#### Problem statement
Give the rows from the line containing "Click the Slide show button" through the line containing "Looking at the screenshot, I should coord(402,278)." as a numbered list, leaving out blank lines.
----
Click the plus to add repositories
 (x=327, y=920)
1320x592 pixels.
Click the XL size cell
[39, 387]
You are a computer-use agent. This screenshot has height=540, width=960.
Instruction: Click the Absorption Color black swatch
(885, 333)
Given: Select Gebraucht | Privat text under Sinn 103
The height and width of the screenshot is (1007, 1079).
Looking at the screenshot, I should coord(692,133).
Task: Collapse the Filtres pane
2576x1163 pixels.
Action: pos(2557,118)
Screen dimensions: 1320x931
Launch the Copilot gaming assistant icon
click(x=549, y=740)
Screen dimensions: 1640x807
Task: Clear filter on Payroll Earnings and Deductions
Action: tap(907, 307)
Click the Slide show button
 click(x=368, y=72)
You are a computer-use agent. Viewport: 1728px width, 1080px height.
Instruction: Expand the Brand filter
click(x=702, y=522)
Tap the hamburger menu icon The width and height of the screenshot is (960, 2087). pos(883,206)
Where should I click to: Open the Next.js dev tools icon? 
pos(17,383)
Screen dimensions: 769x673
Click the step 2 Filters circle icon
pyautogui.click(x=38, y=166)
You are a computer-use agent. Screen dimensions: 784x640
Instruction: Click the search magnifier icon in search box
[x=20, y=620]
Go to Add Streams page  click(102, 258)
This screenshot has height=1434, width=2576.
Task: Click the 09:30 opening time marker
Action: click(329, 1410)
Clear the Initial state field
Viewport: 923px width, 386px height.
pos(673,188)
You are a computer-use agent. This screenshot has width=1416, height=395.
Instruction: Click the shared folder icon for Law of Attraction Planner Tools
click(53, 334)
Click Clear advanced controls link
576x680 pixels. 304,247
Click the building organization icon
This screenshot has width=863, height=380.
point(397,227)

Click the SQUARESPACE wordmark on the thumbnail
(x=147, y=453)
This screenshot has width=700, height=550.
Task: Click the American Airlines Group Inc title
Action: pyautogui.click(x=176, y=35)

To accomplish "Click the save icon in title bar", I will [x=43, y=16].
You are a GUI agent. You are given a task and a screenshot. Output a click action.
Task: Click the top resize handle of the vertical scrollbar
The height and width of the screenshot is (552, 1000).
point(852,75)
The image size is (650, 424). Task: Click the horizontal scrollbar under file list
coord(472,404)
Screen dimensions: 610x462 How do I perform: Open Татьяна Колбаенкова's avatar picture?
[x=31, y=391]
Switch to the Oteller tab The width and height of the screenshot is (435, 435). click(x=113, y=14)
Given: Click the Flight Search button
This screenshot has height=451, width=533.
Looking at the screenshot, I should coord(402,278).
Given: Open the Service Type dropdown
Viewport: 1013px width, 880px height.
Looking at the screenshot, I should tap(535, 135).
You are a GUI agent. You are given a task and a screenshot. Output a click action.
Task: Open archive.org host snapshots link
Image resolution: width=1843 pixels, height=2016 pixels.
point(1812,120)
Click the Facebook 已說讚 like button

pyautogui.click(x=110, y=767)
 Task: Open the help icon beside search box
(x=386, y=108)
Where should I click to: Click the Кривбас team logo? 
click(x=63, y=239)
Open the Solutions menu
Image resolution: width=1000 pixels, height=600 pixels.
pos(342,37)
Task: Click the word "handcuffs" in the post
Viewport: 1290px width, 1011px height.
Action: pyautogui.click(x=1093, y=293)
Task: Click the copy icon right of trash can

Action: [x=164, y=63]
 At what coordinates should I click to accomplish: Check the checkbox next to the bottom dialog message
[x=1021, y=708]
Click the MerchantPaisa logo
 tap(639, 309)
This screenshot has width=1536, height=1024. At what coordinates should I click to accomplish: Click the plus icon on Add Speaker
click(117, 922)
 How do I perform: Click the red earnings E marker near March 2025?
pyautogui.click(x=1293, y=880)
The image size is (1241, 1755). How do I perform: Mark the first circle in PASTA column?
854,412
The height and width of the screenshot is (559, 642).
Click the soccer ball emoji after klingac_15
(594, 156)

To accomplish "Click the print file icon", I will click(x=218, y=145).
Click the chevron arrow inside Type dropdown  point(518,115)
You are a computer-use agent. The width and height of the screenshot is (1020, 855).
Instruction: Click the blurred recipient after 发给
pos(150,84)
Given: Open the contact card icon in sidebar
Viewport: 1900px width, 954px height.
----
#### Response for this exercise
1. Click the Slide show button
2.  click(x=368, y=72)
3. You are a computer-use agent. Viewport: 1728px width, 1080px height.
4. Instruction: Expand the Brand filter
5. click(x=702, y=522)
6. Tap the hamburger menu icon The width and height of the screenshot is (960, 2087). pos(883,206)
7. Where should I click to: Open the Next.js dev tools icon? 
8. pos(17,383)
9. Screen dimensions: 769x673
10. Click the step 2 Filters circle icon
11. pyautogui.click(x=38, y=166)
12. You are a computer-use agent. Screen dimensions: 784x640
13. Instruction: Click the search magnifier icon in search box
14. [x=20, y=620]
15. Go to Add Streams page  click(102, 258)
16. This screenshot has height=1434, width=2576.
17. Task: Click the 09:30 opening time marker
18. Action: click(329, 1410)
19. Clear the Initial state field
20. Viewport: 923px width, 386px height.
21. pos(673,188)
22. You are a computer-use agent. This screenshot has width=1416, height=395.
23. Instruction: Click the shared folder icon for Law of Attraction Planner Tools
24. click(53, 334)
25. Click Clear advanced controls link
26. 576x680 pixels. 304,247
27. Click the building organization icon
28. This screenshot has width=863, height=380.
29. point(397,227)
30. Click the SQUARESPACE wordmark on the thumbnail
31. (x=147, y=453)
32. This screenshot has width=700, height=550.
33. Task: Click the American Airlines Group Inc title
34. Action: pyautogui.click(x=176, y=35)
35. To accomplish "Click the save icon in title bar", I will [x=43, y=16].
36. You are a GUI agent. You are given a task and a screenshot. Output a click action.
37. Task: Click the top resize handle of the vertical scrollbar
38. The height and width of the screenshot is (552, 1000).
39. point(852,75)
40. The image size is (650, 424). Task: Click the horizontal scrollbar under file list
41. coord(472,404)
42. Screen dimensions: 610x462 How do I perform: Open Татьяна Колбаенкова's avatar picture?
43. [x=31, y=391]
44. Switch to the Oteller tab The width and height of the screenshot is (435, 435). click(x=113, y=14)
45. Given: Click the Flight Search button
46. This screenshot has height=451, width=533.
47. Looking at the screenshot, I should coord(402,278).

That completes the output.